W takich realiach Palestyńczycy sprawiają wrażenie ludzi, którzy przywykli już do takich wydarzeń, nie dziwi ich, że próby dochodzenia swoich praw kończą się zazwyczaj całkowitym fiaskiem. Tereny okupowane są miejscem, gdzie w starciu z osadnikami żydowskimi to Palestyńczycy są zawsze tymi winnymi, gdzie tzw. „względy bezpieczeństwa” są wystarczającym powodem, by odrzucić wszelkie dowody świadczące o niewinności zatrzymanego. Nie chodzi tu także o osoby, które faktycznie stanowią zagrożenie dla społeczeństwa, które w jakikolwiek sposób są zaangażowane w działalność organizacji terrorystycznych. W okupowanej Palestynie każdy, bez wyjątku, może stać się ofiarą tego dziwnego systemu i ze „względów bezpieczeństwa” trafić do aresztu.

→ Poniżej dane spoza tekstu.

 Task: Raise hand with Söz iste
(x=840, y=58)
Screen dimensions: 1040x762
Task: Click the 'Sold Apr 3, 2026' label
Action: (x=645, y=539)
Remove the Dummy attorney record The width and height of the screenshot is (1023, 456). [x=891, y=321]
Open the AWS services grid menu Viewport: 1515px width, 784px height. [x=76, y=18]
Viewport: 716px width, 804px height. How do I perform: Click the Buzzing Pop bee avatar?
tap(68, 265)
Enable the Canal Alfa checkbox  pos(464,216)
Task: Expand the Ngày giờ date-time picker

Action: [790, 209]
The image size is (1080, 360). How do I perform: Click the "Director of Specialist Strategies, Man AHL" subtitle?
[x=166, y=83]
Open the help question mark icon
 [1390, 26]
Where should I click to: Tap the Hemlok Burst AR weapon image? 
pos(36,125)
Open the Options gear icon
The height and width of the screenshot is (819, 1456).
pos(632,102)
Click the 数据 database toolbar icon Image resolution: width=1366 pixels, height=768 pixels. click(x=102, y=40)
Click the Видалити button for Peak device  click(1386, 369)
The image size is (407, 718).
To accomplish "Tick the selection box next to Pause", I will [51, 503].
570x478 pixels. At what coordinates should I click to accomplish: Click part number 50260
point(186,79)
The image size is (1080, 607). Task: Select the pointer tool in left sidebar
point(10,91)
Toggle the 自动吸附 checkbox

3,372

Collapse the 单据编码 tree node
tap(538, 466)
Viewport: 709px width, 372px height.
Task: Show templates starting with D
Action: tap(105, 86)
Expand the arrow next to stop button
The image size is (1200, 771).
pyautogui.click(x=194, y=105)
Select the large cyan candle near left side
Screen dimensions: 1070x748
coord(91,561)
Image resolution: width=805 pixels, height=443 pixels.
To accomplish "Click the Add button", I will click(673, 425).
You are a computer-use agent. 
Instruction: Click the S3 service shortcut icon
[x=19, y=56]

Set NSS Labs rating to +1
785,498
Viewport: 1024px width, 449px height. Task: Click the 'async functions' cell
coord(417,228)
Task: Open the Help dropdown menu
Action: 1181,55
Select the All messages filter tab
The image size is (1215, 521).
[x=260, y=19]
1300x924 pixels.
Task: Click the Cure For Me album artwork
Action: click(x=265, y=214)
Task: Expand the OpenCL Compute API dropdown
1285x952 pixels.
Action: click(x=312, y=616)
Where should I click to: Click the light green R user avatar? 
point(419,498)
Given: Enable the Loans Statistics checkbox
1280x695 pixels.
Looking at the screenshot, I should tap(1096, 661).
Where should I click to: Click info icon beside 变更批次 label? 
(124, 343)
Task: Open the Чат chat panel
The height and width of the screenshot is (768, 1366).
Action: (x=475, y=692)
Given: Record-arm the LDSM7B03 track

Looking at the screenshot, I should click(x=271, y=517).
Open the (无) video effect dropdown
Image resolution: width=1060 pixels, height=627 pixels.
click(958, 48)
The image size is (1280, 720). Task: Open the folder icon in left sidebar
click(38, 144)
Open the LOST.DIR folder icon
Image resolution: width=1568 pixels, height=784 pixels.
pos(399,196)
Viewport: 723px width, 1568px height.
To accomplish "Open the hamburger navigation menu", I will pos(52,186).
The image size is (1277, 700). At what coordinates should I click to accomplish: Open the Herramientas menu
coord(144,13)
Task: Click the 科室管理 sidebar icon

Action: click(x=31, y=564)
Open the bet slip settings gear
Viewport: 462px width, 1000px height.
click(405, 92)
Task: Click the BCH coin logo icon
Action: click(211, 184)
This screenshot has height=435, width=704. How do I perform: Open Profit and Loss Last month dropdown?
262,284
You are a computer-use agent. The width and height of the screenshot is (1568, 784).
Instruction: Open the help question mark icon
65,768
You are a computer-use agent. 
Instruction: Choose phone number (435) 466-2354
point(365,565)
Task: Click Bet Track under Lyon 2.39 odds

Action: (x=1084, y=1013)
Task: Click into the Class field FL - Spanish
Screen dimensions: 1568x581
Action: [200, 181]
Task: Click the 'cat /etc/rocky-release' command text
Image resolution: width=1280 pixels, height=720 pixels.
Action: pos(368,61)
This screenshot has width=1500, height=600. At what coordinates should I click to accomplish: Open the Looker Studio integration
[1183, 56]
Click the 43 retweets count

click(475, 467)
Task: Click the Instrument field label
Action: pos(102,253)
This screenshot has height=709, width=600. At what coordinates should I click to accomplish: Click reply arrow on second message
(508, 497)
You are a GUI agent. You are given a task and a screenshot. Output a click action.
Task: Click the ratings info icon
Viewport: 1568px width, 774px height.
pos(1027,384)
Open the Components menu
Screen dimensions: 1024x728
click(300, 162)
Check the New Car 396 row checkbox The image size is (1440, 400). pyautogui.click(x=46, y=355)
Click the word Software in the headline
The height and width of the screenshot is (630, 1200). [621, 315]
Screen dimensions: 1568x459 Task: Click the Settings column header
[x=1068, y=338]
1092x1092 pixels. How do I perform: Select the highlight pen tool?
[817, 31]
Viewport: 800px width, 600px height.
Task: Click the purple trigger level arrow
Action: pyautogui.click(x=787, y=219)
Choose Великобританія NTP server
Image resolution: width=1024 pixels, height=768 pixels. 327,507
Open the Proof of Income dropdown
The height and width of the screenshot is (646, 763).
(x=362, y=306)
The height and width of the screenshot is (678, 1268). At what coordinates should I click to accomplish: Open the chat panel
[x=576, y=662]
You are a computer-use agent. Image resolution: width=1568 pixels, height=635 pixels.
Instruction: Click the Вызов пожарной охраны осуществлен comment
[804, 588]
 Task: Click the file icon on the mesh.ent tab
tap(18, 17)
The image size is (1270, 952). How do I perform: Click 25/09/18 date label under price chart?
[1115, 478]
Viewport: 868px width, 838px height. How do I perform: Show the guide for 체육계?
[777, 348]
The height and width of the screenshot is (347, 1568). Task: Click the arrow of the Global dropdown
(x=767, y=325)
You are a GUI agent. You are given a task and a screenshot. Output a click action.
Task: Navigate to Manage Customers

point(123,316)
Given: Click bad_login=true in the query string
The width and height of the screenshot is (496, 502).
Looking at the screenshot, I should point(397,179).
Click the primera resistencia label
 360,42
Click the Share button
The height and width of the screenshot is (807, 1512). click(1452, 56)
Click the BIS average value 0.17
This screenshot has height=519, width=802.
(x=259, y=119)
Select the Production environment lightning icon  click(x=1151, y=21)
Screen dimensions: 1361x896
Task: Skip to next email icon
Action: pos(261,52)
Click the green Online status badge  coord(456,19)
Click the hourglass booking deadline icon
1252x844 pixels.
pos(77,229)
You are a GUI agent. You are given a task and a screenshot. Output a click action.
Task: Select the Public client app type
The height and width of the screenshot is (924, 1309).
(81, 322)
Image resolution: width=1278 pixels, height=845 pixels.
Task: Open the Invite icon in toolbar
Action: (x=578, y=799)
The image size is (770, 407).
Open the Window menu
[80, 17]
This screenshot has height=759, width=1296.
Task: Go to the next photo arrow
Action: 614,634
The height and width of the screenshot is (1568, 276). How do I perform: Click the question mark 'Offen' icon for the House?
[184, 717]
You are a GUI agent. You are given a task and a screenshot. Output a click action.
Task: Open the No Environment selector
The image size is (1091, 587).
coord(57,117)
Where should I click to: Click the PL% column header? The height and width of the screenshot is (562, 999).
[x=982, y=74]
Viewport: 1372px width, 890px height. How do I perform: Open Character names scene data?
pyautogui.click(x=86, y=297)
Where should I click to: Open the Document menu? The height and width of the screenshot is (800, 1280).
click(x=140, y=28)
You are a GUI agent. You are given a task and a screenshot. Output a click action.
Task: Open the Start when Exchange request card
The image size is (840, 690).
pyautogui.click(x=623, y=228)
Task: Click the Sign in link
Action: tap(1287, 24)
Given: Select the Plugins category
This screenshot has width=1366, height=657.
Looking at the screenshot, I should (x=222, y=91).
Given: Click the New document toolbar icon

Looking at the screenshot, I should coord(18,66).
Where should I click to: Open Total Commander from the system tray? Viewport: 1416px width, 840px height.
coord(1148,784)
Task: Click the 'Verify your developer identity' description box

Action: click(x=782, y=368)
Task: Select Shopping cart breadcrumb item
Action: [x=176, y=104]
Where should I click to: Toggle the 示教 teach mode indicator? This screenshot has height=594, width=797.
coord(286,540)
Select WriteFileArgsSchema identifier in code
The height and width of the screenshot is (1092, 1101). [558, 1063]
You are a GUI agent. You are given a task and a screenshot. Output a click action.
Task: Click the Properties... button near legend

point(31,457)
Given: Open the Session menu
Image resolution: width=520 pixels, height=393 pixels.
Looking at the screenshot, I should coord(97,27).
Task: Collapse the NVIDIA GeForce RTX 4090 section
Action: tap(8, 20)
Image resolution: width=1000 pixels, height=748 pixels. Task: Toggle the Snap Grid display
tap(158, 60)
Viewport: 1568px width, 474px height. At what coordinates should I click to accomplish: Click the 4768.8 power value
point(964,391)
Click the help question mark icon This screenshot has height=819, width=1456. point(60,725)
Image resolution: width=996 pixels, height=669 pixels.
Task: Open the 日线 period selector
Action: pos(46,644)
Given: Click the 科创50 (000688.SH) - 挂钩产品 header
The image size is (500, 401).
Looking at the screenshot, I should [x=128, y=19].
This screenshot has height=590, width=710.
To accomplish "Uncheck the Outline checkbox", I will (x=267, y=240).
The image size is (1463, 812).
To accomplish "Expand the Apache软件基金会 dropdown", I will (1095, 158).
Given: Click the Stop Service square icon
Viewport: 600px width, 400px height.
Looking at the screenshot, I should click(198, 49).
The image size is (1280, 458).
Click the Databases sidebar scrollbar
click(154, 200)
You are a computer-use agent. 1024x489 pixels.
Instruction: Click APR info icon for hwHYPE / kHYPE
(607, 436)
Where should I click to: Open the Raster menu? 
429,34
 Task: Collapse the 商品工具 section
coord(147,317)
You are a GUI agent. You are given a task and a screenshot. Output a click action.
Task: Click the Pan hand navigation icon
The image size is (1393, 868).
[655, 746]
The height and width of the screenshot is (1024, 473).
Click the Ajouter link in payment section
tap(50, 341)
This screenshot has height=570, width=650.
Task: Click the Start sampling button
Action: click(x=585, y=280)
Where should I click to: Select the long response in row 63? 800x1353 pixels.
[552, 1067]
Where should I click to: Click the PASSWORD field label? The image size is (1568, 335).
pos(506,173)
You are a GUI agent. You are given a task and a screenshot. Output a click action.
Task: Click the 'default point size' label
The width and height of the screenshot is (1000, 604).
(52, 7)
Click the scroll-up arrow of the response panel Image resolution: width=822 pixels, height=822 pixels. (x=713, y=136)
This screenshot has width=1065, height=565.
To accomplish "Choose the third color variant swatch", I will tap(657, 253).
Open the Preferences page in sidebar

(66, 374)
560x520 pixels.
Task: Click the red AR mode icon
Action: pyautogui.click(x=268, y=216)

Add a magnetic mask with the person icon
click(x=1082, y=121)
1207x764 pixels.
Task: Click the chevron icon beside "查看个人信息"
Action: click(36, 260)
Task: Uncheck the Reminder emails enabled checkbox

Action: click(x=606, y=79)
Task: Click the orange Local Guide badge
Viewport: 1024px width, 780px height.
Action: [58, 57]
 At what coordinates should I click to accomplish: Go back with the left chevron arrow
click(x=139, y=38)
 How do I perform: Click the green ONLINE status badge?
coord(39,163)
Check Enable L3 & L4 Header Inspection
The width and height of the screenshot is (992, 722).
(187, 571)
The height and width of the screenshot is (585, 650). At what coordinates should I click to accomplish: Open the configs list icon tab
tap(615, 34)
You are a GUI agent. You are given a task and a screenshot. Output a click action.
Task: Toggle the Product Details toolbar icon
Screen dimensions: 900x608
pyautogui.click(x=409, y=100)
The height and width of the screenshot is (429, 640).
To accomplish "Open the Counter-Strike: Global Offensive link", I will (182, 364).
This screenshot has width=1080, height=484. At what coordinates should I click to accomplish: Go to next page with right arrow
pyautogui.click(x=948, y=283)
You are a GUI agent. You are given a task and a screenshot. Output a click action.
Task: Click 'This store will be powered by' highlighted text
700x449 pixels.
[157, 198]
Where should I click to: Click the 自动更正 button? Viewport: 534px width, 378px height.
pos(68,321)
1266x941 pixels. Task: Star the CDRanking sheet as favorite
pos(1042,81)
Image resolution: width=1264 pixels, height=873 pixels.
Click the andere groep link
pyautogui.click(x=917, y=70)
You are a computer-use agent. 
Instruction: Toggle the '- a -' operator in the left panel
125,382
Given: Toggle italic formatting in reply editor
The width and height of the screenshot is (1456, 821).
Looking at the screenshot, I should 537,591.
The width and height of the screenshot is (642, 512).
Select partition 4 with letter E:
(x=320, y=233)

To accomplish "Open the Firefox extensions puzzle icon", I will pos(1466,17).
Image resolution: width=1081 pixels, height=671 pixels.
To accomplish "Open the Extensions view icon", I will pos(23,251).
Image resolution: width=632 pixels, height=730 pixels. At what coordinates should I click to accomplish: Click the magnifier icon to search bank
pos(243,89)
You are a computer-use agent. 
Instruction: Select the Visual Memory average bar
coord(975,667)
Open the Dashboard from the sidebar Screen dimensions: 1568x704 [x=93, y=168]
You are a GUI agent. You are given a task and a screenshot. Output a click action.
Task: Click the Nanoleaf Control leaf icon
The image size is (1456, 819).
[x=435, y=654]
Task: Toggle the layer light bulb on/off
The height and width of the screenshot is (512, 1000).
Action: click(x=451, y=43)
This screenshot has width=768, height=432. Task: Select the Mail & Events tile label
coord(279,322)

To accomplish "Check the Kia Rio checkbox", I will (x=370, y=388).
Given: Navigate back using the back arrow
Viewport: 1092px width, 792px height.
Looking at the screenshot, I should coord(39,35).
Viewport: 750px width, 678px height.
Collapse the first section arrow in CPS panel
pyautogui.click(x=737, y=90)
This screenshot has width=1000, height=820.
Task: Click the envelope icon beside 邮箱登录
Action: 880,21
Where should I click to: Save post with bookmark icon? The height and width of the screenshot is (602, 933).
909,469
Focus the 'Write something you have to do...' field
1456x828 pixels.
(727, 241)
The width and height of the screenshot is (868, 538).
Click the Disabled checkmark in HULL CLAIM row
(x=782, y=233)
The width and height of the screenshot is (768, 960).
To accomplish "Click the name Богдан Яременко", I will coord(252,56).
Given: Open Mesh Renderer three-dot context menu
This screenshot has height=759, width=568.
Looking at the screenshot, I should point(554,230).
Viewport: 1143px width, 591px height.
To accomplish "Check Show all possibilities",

Brak sprawiedliwości nie kończy się jednak w sytuacji gdy Palestyńczyk zostanie aresztowany. Dopiero wówczas rozpoczyna się na swój sposób ciekawa gra, w której nie chodzi o dowiedzenie prawdy, lecz o zdobycie informacji pozwalającej na postawienie aresztowanemu zarzutów.
Izraelskie władze posuwają się bowiem do podstępu, by wydobyć z aresztowanego informacje, mogące pomóc w jego skazaniu. Niejednokrotnie osoby, które zostały zatrzymane na podstawie wątpliwych przesłanek, trafiają do specjalnych cel. Spotykają w nich innych, często dojrzałych Palestyńczyków, którzy starają się zdobyć ich zaufanie, zaimponować im, stać się dla nich kimś ważnym, wręcz bohaterem walczącym z okupantem. To wszystko ma doprowadzić do sytuacji, w której osadzony poczuje się jak wśród przyjaciół i po pewnym czasie otworzy się i wyjawi informacje niezbędne do jego skazania. Palestyńczycy określają takie cele słowem Asafir (pokój ptaków).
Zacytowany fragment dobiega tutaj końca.